Very distinct ethnographic information, however, is given by Coronado himself, as well as by Castañeda and by Jaramillo, in regard to north-eastern New Mexico. This information was secured in the year 1542, during his adventurous expedition in search of Quivira.
In regard to the route followed by him, I can but, in a general way, heartily accept the conclusions of General Simpson.[79] If, in some details, we may have some doubts yet, I gladly bow to his superior knowledge of the country and to his experience of travelling in the plains, in the latter of which I am totally deficient. Coronado started from Pecos, he crossed, probably, the Tecolote chain, threw a bridge over the Rio Gallinas, and then moved on to the north-east at an unknown distance. Although not as yet satisfied that he reached as far north-east as General Simpson states, and believing that he moved more in a circle (as men wandering astray in the plains are apt to do), there is no doubt but that he went far into the "Indian territory,"p. 26 and that Quivira—which, by the way, is plainly described as an agglomeration of Indian "lodges" inhabited, not by sedentary Indians of the pueblo type, but by a tribe exactly similar in culture to the corn-raising aborigines of the Mississippi valley[80]—was situated at all events somewhere between the Indian territory and the State of Nebraska. This is plainly confirmed by the reports of Juan de Oñate's fruitless search of Quivira in 1599,[81] and principally by the statements of the Indians of Quivira themselves, when they visited that governor at Santa Fé thereafter.[82] They told him that the direct route to Quivira was by the pueblo of Taos.

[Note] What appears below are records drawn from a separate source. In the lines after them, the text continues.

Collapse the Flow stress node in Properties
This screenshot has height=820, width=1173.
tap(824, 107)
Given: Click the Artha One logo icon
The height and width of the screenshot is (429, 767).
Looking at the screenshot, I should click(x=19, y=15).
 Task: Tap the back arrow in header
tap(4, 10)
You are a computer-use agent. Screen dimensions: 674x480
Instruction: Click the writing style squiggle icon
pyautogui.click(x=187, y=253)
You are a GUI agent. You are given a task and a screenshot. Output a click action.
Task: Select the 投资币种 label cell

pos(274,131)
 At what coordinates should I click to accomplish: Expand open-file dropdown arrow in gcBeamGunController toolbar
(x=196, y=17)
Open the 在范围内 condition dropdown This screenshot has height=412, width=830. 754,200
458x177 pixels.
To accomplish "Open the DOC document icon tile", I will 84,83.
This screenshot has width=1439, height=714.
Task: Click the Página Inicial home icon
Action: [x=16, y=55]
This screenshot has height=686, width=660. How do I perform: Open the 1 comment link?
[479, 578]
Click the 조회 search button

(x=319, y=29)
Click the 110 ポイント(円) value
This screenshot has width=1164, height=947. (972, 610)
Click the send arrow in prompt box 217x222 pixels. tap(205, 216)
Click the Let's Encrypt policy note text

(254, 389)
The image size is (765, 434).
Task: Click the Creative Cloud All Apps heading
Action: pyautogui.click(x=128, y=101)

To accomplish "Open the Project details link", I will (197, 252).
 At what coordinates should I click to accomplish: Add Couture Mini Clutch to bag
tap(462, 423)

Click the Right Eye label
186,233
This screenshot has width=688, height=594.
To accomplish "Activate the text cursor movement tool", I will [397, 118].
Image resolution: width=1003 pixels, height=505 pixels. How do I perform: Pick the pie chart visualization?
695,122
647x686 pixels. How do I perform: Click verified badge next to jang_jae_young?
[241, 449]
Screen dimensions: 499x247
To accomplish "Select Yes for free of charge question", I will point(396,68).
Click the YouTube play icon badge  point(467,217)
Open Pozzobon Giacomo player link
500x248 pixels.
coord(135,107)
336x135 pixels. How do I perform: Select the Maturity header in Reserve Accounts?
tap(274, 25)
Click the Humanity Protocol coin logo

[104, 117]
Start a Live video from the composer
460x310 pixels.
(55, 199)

The Quivira of Coronado and of Oñate has therefore not the slightest connection,—and never had, with the Gran Quivira of this day, situated east of Alamillo, near the boundaries of Socorro and Lincoln Counties, New Mexico, and the ruins there;[83] which ruins are those of a Franciscan mission founded after 1629, around whose church a village of "Jumanas" and probably "Piros" Indians had been established under direction of the fathers.
The reports of Coronado, and others, reveal to us the east and north-east of New Mexico as the "Buffalo Country," and consequently as inhabited or roamed over by hunting savages. Of these, two tribes were the immediate neighbors of the Pueblos,—the "Teyas" to the north-east, and the "Querechos" more to the east, south of the former probably. The Ranges intermingled, and both tribes were atp. 27 war with each other. The "Teyas" were possibly Yutas,[84] as these occupied the region latterly held by the Comanches. About the "Querechos" I have, as yet, and at this distance from all documentary evidence, not a trace of information.
On the ethnographical map accompanying this sketch, I have indicated the Apaches as occupying North-western New Mexico. In this locality they were found by Juan de Oñate in 1598-99.[85]
Coronado's homeward march offering no new points of interest, I shall, in conclusion, briefly survey the Ethnography of New Mexico, as it is sketched on the map, and as established by the preceding investigation of the years 1540-43.
We find the sedentary Indians of New Mexico agglomerated in the following clusters:—
1. Between the frontier of Arizona and the Rio Grande, from west to east: Zuñi, Acoma, with possibly Laguna.
2. Along the Rio Grande, from north to south, between "Sangre de Cristo" and Mesilla: Taos, Picuries, Tehua, Queres, Tiguas (branch of the Tanos), Piros.